------ EXTRACTED TEXT

Cooking School alumni working with top chefs

August 07, 2017

REGISTER STAFF
NAPA VALLEY REGISTER

Several recent graduates of Napa Valley College’s Napa Valley Cooking School are giving high praise to Executive Chef Barbara Alexander for training students through a foundation in traditional culinary techniques and an eye on the future of modern culinary world.

“At the Napa Valley Cooking School we are kind of old-fashioned in a modern way,” said Alexander. “We instill great technique, attitude, values and work ethic in our students. We value tradition, creativity and passion in this age-old trade.

“We look to the future of the food service industry encompassing trends, artistic styles and other artisans — and we do it while cultivating the students’ passions. Our program is only as good as the chefs that come out of the school. We have so many students to be proud of.”

The school is in St. Helena, at the Upper Valley campus of Napa Valley College.

------------

- **DIRECTIVE A**
According to the article on the cooking school alumni, what four things does Alexander say the school instills in its students?
The news article and the listing that follows it are unrelated.

------ SOURCE RECORDS

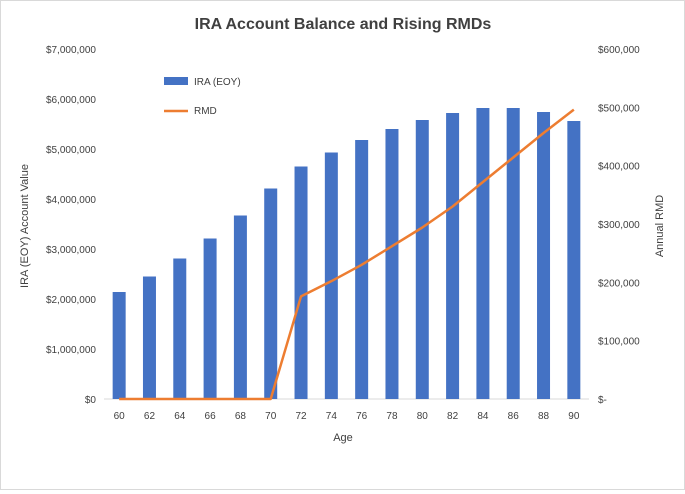  Describe the element at coordinates (660, 226) in the screenshot. I see `y2-axis-title: Annual RMD` at that location.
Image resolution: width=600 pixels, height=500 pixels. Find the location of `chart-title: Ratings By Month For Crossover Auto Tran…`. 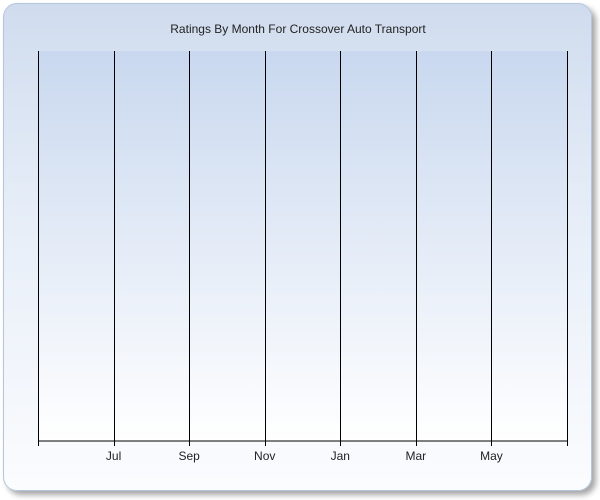

chart-title: Ratings By Month For Crossover Auto Tran… is located at coordinates (298, 29).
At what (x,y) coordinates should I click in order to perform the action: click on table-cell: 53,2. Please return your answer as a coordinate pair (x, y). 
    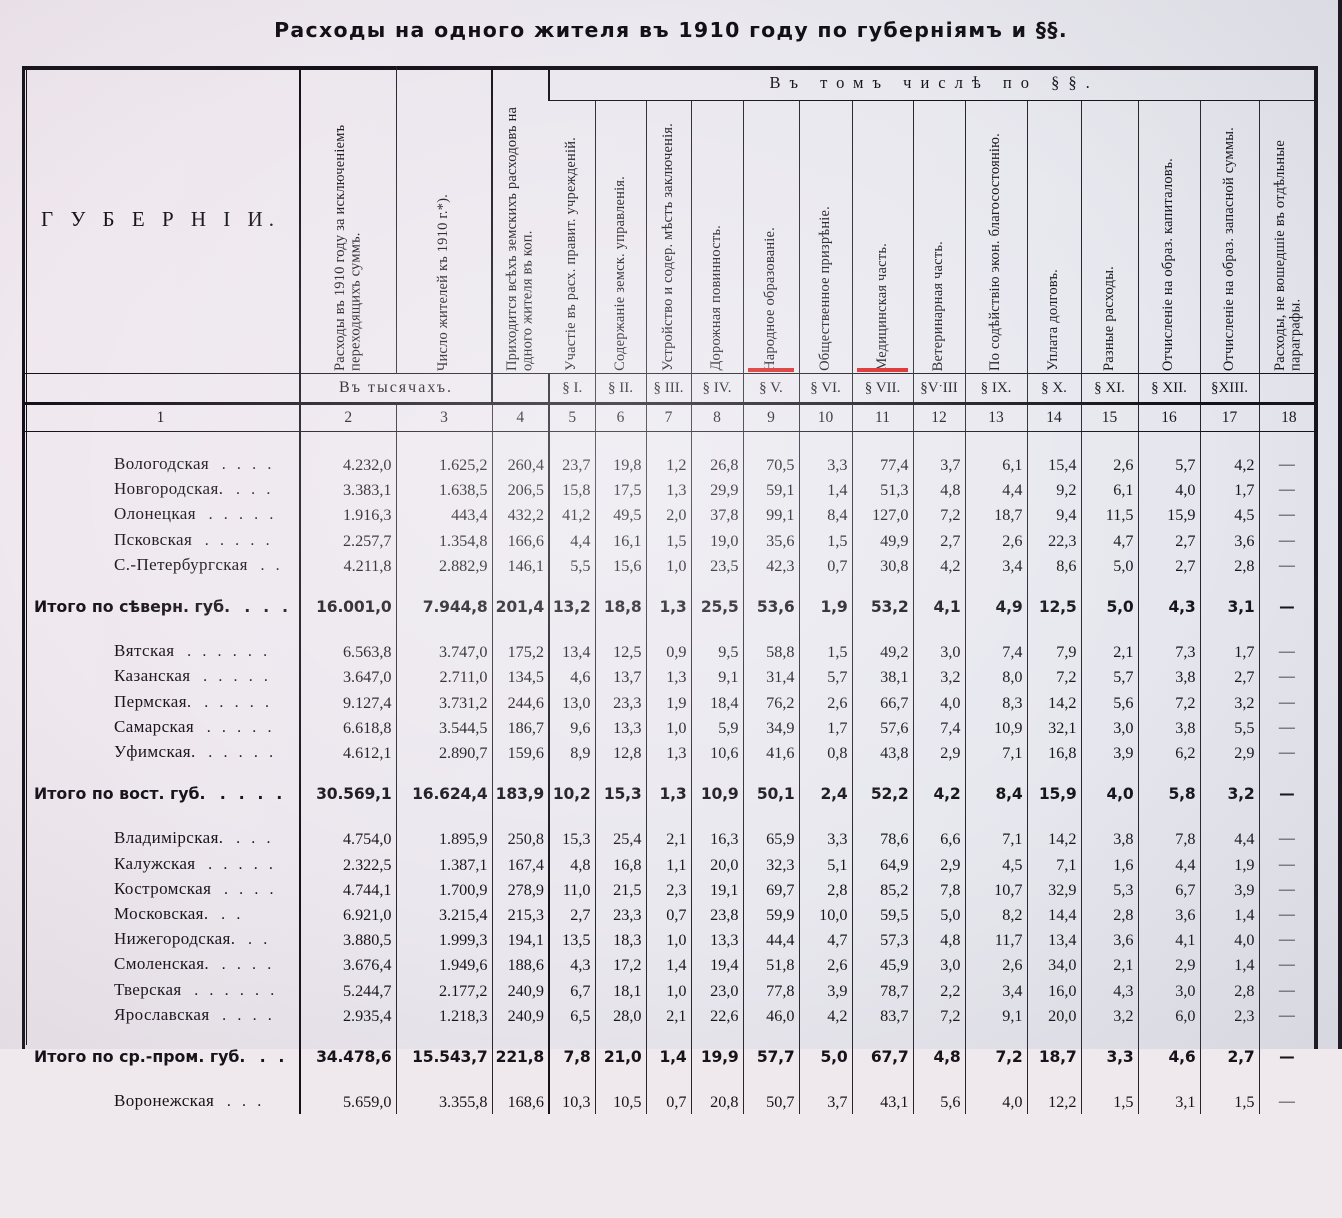
    Looking at the image, I should click on (882, 608).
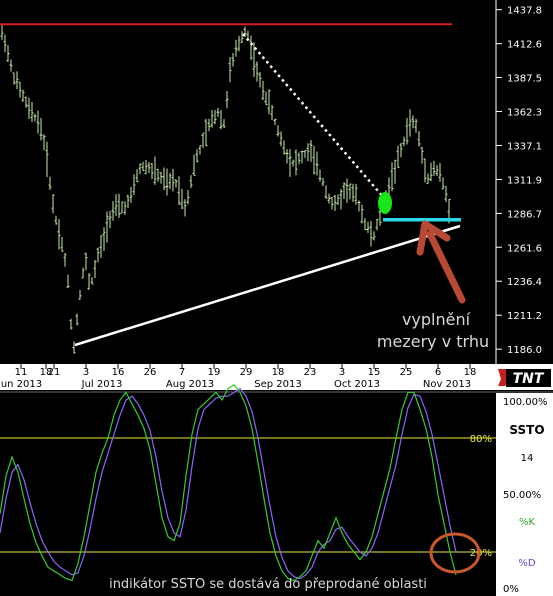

------------

- **DIRECTIVE B**
Copy the listing word for word from its first line through the line that contains "chart-title: Ratings By Month For Crossover Auto Tran… is", including both ends, and leave out the pictures.

- **TASK OUTPUT A**
Great technique, attitude, values and work ethic.

- **TASK OUTPUT B**
  Describe the element at coordinates (660, 226) in the screenshot. I see `y2-axis-title: Annual RMD` at that location.
Image resolution: width=600 pixels, height=500 pixels. Find the location of `chart-title: Ratings By Month For Crossover Auto Tran…`. 

chart-title: Ratings By Month For Crossover Auto Tran… is located at coordinates (298, 29).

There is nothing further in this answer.